2009/02/16

Venezuelan politics seen from Venezuela

This piece by Max Ajl in the current NACLA gives another perspective on Hugo Chávez's latest electoral triumph: Venezuela: Local Reactions to the Re-Election Reform. Some interesting ideas here, though one of the oddest arguments in this collection of opinions has me perplexed:
And two, as Venezuela scholar Julia Buxton notes, there is something "fundamentally wrong in thinking that democracy is judged through reference to the procedural mechanics of liberal democracy," which is often understood as demanding pluralism, in which the opposition controls some political levers. Buxton argues that democracy simply is not measurable using the yardstick of mainstream U.S political science, and that it should be understood as popular control of decision-making and popular engagement within the society as a whole. On those scales, Venezuela is no lightweight.
If that's what she's saying, she's confusing democracy with plebiscite.

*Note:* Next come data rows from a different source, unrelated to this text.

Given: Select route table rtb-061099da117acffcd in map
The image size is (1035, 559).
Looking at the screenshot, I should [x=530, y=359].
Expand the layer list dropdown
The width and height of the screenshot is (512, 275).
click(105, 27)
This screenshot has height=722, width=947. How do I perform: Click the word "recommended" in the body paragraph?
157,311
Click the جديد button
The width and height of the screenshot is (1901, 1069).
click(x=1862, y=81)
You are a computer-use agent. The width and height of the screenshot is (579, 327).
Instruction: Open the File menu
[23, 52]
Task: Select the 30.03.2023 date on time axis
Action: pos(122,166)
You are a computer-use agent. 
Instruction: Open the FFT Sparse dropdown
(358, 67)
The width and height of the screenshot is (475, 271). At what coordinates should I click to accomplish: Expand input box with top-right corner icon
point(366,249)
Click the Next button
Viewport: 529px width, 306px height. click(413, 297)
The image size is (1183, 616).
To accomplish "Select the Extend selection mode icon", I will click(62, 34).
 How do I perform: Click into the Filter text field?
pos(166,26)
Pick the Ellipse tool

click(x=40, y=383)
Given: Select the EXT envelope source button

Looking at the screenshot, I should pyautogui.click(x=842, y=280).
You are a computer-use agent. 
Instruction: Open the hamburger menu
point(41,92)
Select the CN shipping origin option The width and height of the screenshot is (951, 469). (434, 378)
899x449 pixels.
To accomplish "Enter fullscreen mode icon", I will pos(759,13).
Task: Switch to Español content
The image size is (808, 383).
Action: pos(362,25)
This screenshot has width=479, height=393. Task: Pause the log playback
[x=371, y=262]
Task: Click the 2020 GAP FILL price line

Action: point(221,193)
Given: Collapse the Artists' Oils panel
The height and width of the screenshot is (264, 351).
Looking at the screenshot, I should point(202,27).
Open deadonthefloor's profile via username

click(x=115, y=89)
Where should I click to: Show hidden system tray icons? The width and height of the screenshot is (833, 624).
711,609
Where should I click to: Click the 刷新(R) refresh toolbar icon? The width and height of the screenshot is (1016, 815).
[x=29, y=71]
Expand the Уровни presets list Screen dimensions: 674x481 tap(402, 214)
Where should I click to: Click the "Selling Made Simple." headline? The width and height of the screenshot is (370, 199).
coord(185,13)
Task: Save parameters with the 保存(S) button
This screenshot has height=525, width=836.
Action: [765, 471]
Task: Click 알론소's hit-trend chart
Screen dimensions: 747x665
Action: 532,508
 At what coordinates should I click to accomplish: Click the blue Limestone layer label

Aside from the logical and political ethics problems (democracy without freedom to dissent? Come on!), there's the pragmatic problem of running a successful regime. If there are no constitutional checks, and no guarantees of pluralism, you lose the synergy that only a multiplicity of energies and ideas can create. Stupid ideas occur to everybody, even very smart people (remember Fidel Castro's "10 million tons" campaign? Or the coffee trees he ordered planted all around Havana? Or, to take a very different smart man's blunder, how about Winston Churchill's World War I strategy at Gallipoli?). If there's nobody around to talk back to the smart (or unsmart) strongman, disasters are more than likely.